--- BEGIN SOURCE PASSAGE ---

Memory Pressure & OOM — Interview Questions¶
Topic: Memory Pressure & OOM
A bank of interview questions spanning the mechanics of Linux memory pressure, the OOM killer, cgroups and containers, runtime/GC interaction, and graceful-degradation design. Questions progress from conceptual fundamentals to tool-specific knowledge, deliberate traps, and open-ended design.
Table of Contents¶
Conceptual¶
Question 1¶
Why does malloc almost never return NULL on a default Linux system, and where does the program actually fail instead?
Because of overcommit (vm.overcommit_memory=0, heuristic): the kernel maps virtual address space without backing it with physical pages. malloc only reserves a virtual mapping, which is cheap and almost always succeeds. Physical memory is consumed at first touch — when the program writes to a page and triggers a page fault. So the failure surfaces not at the allocation call but inside a later memory access (e.g. mid-memset), and the failure mode is the OOM killer sending SIGKILL, not a NULL return. This is why defensive if (ptr == NULL) checks give almost no protection on stock Linux.
Question 2¶
Explain the difference between virtual size (VSZ) and resident set size (RSS). Which matters for memory pressure?
VSZ is everything the process has mapped — touched or not, including reserved regions and shared libraries. RSS is the physical pages actually backing the process right now. Only RSS consumes real RAM, so RSS is what counts toward memory pressure and the OOM killer's scoring. A process can have a huge VSZ (e.g. a 100GB sparse mmap) with tiny RSS and run fine. RSS itself overcounts shared pages across processes, which is why containers rely on per-cgroup working-set accounting instead of summing RSS.
Question 3¶
What is the page cache, and why can a server show almost no "free" memory yet be perfectly healthy?
The page cache holds in-RAM copies of file data to avoid disk I/O. Linux deliberately fills otherwise-idle RAM with it ("free RAM is wasted RAM"). Clean page-cache pages are reclaimable — the kernel drops them instantly to satisfy a new allocation. So low free is normal; the honest number is available (MemAvailable), which is free memory plus reclaimable cache. Pressure only begins when even that reclaimable pool can't keep up.
Question 4¶
Describe the reclaim cascade as memory fills up, and explain why direct reclaim hurts application latency.
When free memory drops below a watermark, kswapd (a background kernel thread) reclaims asynchronously — invisible to the app. If allocations outpace kswapd and memory is needed now, the allocating thread is forced into direct reclaim: it does the reclaim work itself, synchronously, inside the application's own call stack. The thread stalls while the kernel scans pages, writes back dirty data, or swaps. This produces tail-latency spikes with idle CPU and no GC activity — and it hides from application profilers because the time is spent inside the page-fault/allocation path.
Question 5¶
What is thrashing, and why do many production teams disable swap?

--- END SOURCE PASSAGE ---

## TASKS TO COMPLETE
A) Summarize the memory-pressure interview page in two sentences.
B) Based on the memory-pressure interview page, decide whether each statement agrees with it, answering yes or no and quoting the words that settle it: (i) The kernel can drop clean page-cache pages to satisfy a new allocation. (ii) kswapd performs reclaim synchronously inside the application's call stack. (iii) VSZ is what consumes real RAM.
C) Write the next part of the memory-pressure interview page, picking up after its final sentence.
The material has no role in this work.

--- BEGIN INFORMATION GIVEN ---

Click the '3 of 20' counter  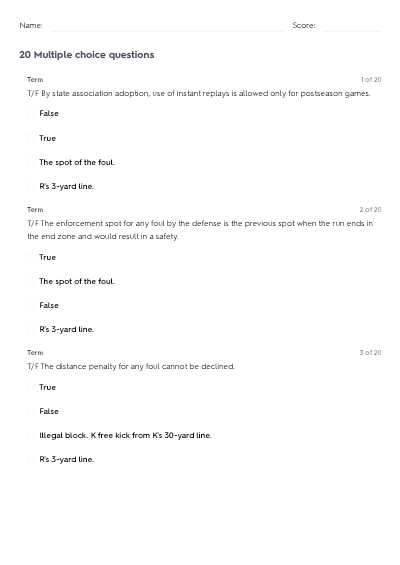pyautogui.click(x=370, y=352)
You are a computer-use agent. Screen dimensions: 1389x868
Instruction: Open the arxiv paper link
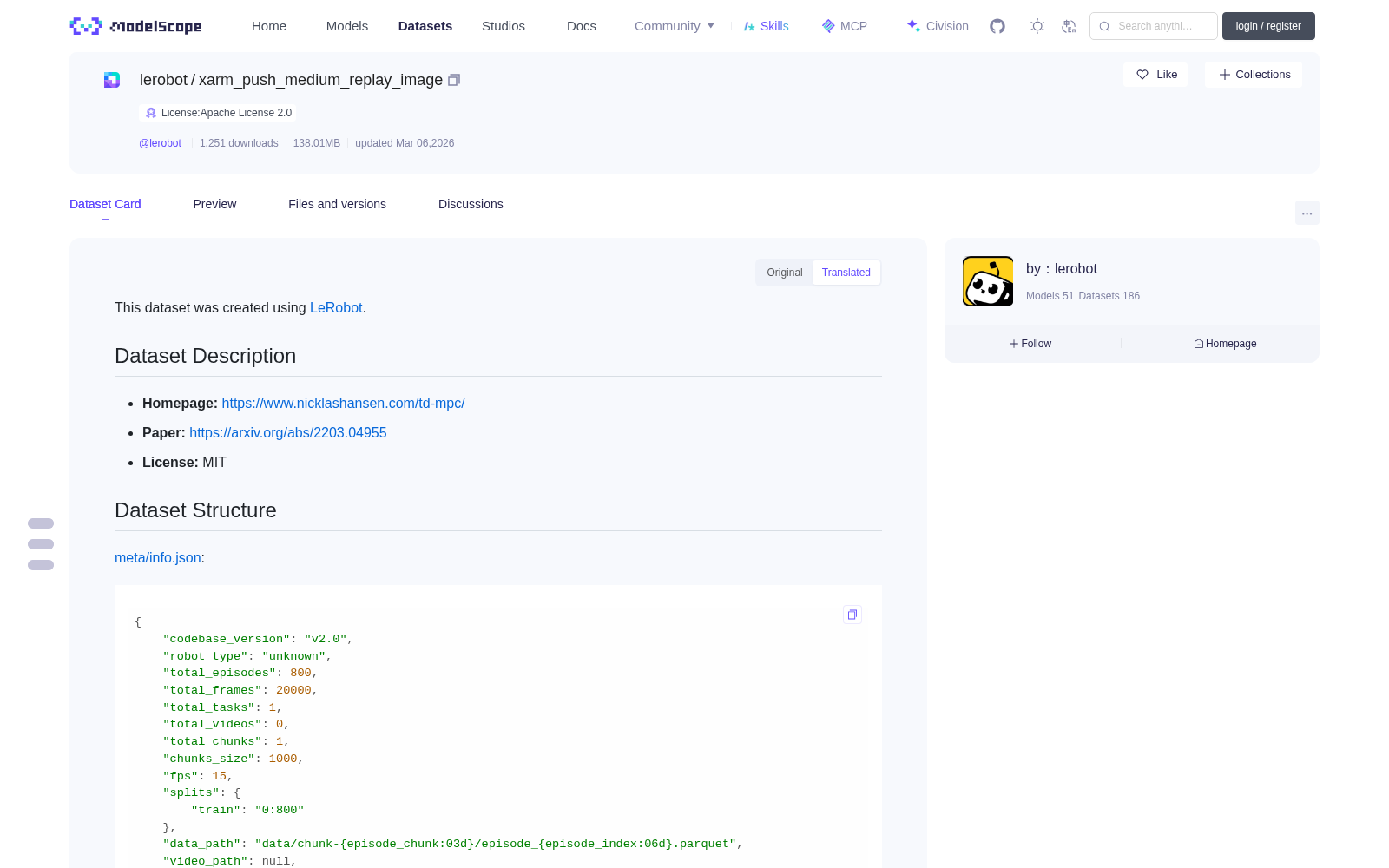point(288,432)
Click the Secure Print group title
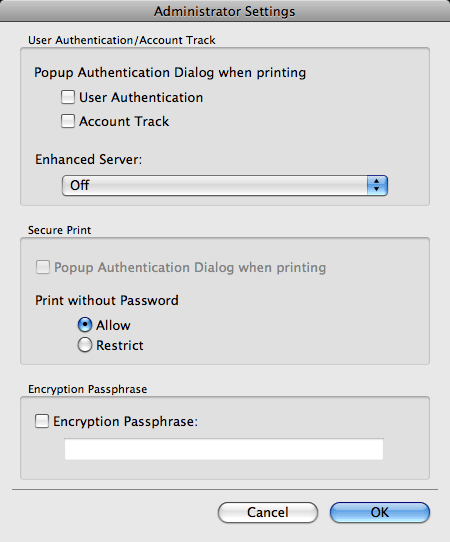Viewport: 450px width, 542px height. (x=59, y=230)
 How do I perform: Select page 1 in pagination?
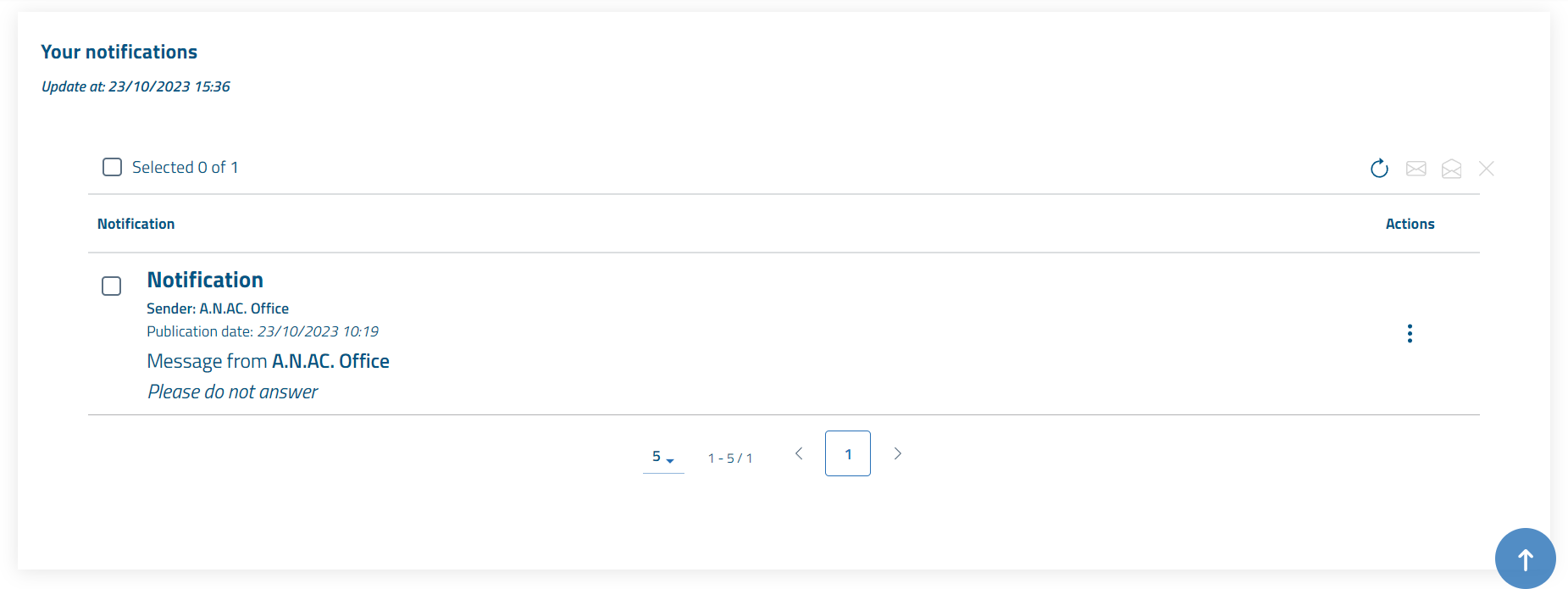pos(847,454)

--- END INFORMATION GIVEN ---
--- BEGIN INFORMATION GIVEN ---

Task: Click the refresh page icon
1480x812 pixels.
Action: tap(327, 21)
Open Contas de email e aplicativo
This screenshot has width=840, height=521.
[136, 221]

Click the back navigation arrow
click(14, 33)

--- END INFORMATION GIVEN ---

## ANSWER LIST
A) The memory-pressure interview page is a bank of interview questions on Linux memory pressure, the OOM killer, cgroups and containers, runtime/GC interaction, and graceful-degradation design, progressing from conceptual fundamentals to open-ended design. Its answers explain that overcommit means malloc rarely returns NULL and failures appear later as OOM kills, that RSS rather than VSZ counts toward memory pressure, that low free memory is normal because clean page cache is reclaimable, and that direct reclaim stalls the allocating thread and causes tail-latency spikes.

B)
(i) Yes: "Clean page-cache pages are reclaimable — the kernel drops them instantly to satisfy a new allocation."
(ii) No: "kswapd (a background kernel thread) reclaims asynchronously — invisible to the app."
(iii) No: "Only RSS consumes real RAM, so RSS is what counts toward memory pressure and the OOM killer's scoring."

C)
Thrashing is a livelock: when the working set genuinely exceeds RAM, the kernel swaps a page out, the process immediately needs it back, faulting it in and evicting another needed page, ad infinitum. The system spends nearly all its time moving pages between RAM and disk and almost none doing useful work — CPU idle, disk pinned, everything frozen, often for minutes, without ever cleanly failing. Teams disable swap so pressure resolves into a fast, clean OOM-kill instead of a slow node-wide meltdown. The trade-off: you lose the buffer that would have absorbed transient spikes, so spikes now kill a process. zram/zswap (compressed-RAM swap) is the modern compromise — buffer without the disk-thrash penalty.
Question 6¶
How does the OOM killer choose its victim, and why is the victim often not the culprit?
It scores eligible processes by oom_score — roughly proportional to memory footprint, adjusted by oom_score_adj (−1000 to +1000) — and SIGKILLs the highest scorer. Because it optimizes for recovering the most memory, it targets the biggest process, which is frequently an innocent large service (a database) rather than the small process that leaked and drove the system into pressure. There's no graceful shutdown: SIGKILL can't be caught, so there's no flush or cleanup.
Tool-Specific¶
Question 7¶
What does an Out of memory: Killed process line in dmesg tell you, and which fields matter?
It records an OOM-kill event: the PID and name of the victim, plus memory stats. The key fields are anon-rss (the process's real anonymous footprint — the number that matters), total-vm (virtual, large and mostly irrelevant), and on cgroup kills oom_memcg/task_memcg (which cgroup hit its limit, confirming a container OOM versus a node-wide one). It's the first thing to check after any unexplained process death on bare metal or a VM.
Question 8¶
In cgroup v2, what's the difference between memory.high and memory.max?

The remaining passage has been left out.